◆ Written request 1
Answer each question using the passage on combining ELM with MDDPG.
(a) What kind of optimization problem does ELM formulate the learning problem as?
(b) Which two methods does the proposed two-stage DRL algorithm combine?
(c) In the free workspace far from obstacles or ridge regions, what amount of training samples does the optimal policy require?
◆ Written request 2
The passage on combining ELM with MDDPG names the aspects that rapid MDDPG learning benefits from. List all of them.

◆ Passage provided
•••••

Given the input-to-hidden parameters of the actor and critic neural networks in DRL, ELM formulates the learning problem as a quadratic optimization problem, which has the closed-form solution resulting in rapid non-iterative learning, and more importantly, ELM can achieve the global optimal solution, which effectively reduce or even eliminate the local minimum problem inherent in DNN learning. Therefore, ELM provides a very good initial solution close to the global optimal solution in our experimental scenarios.

In this study, we propose a novel two-stage efficient DRL algorithm combining ELM and the modified DDPG (MDDPG). We employ both local experience data and global optimal experiences to guide the learning process to make the learning process converge to the optimal solution while avoiding the collision with obstacles using more local experiences in complicated regions such as the regions close to obstacles and ridges. In the free workspace far away from obstacles or ridge regions, the optimal policy is relatively smoother and requires a smaller amount of training samples. Our rapid MDDPG learning benefits from the following three aspects:

near-optimal initialization via fast ELM learning, which makes MDDPG learning process require a smaller number of training iterations,
global optimal experiences, the most useful training data to guide effective learning of optimal policy, and
more local experiences in complicated regions (a) close to obstacles for fast learning of collision avoidance since the optimal policy changes significantly in the regions close to obstacles, (b) in ridge regions to fine-tune more complex nonlinear relationship/function of optimal policy a(s) between action a and state s since different optimal moving directions diverges in ridge areas.

•••••

◆ Recorded information
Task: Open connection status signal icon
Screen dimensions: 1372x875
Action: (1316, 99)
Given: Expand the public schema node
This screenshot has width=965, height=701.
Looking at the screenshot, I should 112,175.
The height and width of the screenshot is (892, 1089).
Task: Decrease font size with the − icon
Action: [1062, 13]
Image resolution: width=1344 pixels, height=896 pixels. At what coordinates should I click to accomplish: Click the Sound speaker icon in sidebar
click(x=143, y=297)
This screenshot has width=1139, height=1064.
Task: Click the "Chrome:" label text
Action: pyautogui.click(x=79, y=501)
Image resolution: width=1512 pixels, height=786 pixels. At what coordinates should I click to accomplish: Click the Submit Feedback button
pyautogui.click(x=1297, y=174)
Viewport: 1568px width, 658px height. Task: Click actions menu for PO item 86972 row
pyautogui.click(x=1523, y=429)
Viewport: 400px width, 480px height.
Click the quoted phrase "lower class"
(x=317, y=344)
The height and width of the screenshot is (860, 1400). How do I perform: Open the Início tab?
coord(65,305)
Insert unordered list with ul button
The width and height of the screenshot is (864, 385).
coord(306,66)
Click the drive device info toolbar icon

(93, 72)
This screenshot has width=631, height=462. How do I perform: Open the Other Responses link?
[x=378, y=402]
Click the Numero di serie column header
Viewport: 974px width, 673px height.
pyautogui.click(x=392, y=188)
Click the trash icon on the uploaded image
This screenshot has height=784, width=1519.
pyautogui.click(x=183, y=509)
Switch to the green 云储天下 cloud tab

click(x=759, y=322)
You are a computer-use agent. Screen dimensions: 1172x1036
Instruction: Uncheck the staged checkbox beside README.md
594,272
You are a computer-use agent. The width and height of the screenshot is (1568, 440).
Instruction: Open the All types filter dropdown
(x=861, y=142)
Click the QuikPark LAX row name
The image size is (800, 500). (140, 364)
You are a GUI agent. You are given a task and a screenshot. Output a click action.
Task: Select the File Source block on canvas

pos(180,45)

•••••

◆ Written answer 1
(a) A quadratic optimization problem with a closed-form solution.
(b) ELM and the modified DDPG (MDDPG).
(c) A smaller amount of training samples.

◆ Written answer 2
1. Near-optimal initialization via fast ELM learning
2. Global optimal experiences
3. More local experiences in complicated regions, namely those close to obstacles and ridge regions